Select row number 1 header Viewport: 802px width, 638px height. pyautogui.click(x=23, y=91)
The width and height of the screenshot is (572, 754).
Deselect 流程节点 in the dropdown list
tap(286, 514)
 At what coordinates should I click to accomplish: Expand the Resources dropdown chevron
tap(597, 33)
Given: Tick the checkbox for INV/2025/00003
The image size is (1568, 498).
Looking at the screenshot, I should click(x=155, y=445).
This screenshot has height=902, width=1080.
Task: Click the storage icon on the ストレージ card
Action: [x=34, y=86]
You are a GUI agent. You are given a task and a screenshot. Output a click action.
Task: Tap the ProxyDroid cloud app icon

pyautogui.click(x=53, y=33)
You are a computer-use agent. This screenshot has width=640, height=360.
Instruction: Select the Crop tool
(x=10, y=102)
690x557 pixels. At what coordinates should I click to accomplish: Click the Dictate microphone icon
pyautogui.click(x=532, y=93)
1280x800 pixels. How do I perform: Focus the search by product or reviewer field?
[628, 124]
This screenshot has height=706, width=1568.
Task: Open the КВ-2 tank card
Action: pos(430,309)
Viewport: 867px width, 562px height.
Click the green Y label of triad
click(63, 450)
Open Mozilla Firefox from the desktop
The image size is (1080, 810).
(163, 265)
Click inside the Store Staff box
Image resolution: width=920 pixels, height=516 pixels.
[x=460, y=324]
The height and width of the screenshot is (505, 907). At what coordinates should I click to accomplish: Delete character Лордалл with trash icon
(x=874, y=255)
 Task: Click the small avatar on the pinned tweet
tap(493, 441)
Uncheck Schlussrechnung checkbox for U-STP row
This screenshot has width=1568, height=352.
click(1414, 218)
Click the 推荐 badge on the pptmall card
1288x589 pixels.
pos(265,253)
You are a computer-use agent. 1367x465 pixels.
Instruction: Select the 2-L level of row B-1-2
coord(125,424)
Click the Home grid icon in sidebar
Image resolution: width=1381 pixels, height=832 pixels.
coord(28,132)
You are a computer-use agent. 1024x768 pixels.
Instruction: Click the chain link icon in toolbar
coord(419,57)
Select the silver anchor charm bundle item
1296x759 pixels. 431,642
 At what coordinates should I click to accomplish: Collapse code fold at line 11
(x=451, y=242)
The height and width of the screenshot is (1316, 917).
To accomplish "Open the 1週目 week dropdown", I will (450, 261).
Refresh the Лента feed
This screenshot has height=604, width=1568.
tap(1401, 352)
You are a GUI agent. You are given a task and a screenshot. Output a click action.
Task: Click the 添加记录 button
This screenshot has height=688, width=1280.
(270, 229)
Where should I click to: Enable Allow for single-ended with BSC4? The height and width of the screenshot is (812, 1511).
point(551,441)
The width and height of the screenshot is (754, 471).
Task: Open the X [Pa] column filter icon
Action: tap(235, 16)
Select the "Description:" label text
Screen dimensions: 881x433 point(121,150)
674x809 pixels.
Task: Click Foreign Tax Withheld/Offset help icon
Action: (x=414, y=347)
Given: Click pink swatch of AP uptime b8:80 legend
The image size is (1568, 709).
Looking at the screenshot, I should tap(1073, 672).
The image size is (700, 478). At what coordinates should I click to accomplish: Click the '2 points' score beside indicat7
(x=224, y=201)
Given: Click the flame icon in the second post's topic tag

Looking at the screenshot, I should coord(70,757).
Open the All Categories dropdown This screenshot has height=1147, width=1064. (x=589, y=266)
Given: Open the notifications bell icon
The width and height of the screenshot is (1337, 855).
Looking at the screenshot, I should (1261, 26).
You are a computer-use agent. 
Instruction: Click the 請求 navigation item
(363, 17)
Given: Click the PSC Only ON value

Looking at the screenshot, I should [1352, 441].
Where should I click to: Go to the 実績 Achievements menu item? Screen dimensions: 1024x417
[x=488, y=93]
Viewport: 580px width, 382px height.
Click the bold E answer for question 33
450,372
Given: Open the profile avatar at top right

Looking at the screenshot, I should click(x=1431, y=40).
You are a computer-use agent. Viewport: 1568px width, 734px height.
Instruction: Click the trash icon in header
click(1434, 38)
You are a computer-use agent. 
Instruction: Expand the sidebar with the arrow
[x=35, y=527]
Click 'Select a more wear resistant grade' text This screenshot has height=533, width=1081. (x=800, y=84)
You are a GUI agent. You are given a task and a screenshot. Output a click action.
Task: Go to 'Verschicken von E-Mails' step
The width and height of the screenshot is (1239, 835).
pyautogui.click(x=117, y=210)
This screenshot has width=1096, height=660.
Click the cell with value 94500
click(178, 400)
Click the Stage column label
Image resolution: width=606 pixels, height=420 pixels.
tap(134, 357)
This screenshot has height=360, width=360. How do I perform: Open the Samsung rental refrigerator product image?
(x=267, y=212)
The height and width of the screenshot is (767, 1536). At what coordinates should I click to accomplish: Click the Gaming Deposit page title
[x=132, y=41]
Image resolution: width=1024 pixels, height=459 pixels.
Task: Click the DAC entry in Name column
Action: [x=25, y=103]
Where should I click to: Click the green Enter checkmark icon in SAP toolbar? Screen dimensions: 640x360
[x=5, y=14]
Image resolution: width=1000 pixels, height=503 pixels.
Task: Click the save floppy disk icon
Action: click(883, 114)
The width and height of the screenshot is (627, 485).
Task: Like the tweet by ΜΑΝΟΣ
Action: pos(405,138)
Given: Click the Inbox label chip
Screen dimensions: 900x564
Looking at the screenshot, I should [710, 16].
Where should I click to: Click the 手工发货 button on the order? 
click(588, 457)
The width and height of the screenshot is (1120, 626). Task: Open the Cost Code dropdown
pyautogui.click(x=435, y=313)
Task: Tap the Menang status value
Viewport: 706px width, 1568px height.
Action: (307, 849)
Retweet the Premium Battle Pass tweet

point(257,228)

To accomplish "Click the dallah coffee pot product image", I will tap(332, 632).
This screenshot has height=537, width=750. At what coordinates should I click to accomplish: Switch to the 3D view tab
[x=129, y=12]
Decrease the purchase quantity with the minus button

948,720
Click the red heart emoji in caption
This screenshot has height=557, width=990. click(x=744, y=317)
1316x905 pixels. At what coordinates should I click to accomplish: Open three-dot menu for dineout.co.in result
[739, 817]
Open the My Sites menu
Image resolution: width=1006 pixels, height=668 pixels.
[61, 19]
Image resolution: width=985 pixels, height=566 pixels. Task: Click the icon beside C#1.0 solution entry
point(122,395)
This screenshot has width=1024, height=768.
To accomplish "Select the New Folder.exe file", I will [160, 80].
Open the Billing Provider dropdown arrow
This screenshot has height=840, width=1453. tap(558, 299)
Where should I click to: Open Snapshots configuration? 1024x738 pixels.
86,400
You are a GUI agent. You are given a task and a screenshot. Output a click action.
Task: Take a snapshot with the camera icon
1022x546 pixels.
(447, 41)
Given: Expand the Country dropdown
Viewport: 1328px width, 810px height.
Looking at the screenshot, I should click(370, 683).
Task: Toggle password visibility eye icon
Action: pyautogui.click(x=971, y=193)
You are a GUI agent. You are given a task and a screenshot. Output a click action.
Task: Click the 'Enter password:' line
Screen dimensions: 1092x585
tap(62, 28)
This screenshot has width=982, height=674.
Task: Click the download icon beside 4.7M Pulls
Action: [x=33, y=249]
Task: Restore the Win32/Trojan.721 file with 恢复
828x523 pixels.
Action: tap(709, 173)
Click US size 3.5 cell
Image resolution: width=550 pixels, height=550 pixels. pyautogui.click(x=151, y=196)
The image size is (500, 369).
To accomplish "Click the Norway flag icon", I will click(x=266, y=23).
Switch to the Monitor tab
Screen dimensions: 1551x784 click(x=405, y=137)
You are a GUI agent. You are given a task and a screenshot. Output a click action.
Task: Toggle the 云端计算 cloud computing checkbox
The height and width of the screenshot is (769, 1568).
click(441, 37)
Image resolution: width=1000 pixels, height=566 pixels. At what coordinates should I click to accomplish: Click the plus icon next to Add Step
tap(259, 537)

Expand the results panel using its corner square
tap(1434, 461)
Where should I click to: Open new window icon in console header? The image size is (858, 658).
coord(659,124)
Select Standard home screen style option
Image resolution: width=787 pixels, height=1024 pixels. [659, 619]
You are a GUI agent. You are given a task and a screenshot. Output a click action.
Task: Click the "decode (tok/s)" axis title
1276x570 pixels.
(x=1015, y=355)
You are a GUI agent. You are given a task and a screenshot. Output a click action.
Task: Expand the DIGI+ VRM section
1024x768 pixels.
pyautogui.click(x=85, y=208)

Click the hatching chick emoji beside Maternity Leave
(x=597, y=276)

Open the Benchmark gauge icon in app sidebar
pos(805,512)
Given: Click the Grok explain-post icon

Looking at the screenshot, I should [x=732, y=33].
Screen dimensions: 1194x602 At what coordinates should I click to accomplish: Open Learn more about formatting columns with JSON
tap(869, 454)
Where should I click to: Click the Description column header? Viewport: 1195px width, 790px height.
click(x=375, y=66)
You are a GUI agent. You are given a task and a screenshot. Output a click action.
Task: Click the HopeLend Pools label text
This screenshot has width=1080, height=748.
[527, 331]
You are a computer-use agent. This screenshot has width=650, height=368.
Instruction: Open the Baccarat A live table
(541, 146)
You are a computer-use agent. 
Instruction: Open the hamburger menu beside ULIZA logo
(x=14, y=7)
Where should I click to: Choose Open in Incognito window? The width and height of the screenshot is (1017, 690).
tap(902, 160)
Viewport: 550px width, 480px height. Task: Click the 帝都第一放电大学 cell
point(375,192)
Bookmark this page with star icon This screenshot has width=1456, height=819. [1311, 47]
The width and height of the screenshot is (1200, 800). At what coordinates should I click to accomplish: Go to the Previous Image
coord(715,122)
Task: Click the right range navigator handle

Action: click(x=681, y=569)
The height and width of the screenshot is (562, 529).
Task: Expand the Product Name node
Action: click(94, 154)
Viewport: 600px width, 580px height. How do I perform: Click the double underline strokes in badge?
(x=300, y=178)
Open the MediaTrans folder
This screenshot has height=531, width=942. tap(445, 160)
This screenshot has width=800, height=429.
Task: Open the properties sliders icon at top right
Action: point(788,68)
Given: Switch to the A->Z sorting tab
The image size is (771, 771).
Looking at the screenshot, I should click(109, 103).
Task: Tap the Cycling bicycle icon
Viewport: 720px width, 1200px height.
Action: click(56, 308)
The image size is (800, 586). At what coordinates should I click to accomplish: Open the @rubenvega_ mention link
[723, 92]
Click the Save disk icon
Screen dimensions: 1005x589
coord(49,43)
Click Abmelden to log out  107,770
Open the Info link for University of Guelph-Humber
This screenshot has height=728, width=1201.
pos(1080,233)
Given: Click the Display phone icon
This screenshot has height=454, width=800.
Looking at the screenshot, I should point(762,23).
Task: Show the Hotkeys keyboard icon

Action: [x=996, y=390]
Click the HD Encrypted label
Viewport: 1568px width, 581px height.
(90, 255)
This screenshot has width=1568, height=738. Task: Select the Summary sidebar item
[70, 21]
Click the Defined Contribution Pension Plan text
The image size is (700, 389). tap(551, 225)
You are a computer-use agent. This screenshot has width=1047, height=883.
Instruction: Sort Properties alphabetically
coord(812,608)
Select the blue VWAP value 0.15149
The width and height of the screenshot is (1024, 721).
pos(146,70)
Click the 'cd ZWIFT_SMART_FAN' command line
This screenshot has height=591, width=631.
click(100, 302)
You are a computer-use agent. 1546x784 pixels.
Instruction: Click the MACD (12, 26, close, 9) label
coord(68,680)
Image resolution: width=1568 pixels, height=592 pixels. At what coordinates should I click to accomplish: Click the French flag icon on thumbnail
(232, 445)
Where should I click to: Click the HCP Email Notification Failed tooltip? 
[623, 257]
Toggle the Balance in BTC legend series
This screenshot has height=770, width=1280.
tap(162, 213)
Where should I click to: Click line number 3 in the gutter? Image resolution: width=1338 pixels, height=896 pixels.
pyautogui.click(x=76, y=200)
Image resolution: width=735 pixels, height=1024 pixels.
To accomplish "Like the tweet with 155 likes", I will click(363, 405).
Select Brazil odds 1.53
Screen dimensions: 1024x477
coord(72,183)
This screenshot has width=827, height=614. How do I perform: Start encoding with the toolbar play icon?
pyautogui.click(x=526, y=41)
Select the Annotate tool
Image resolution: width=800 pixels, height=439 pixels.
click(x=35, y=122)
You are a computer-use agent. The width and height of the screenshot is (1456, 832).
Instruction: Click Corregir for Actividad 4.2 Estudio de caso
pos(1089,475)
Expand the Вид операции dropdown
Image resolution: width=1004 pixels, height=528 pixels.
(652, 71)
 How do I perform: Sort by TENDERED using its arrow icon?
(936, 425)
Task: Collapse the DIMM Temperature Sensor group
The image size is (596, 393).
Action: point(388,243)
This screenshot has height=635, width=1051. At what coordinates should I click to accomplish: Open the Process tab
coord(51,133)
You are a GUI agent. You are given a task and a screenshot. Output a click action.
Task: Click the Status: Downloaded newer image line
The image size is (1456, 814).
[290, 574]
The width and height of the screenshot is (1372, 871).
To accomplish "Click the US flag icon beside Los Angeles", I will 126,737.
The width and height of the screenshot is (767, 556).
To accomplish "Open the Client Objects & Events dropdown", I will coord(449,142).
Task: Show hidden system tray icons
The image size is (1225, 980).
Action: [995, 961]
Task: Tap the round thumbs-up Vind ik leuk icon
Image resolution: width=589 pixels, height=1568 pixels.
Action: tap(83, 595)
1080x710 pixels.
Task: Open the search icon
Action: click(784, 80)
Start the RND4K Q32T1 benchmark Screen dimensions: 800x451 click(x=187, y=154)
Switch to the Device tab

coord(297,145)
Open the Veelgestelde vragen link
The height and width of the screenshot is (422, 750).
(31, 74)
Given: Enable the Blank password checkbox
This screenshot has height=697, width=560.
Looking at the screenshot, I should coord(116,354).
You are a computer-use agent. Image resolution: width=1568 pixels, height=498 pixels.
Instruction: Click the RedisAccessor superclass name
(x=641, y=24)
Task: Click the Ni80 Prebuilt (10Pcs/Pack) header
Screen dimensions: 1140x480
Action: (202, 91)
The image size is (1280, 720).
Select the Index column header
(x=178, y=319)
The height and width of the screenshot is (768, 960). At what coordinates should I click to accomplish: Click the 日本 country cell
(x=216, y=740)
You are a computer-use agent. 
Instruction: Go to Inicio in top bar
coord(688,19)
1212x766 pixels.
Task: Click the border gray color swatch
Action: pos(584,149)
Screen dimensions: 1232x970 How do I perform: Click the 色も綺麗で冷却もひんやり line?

▸ **What the exercise asks**
Using the data above, print exactly the lines from the line that contains "Where should I click to: Open Snapshots" through the line that contains "Given: Expand the Country dropdown", with both included.

▸ **Written answer**
Where should I click to: Open Snapshots configuration? 1024x738 pixels.
86,400
You are a GUI agent. You are given a task and a screenshot. Output a click action.
Task: Take a snapshot with the camera icon
1022x546 pixels.
(447, 41)
Given: Expand the Country dropdown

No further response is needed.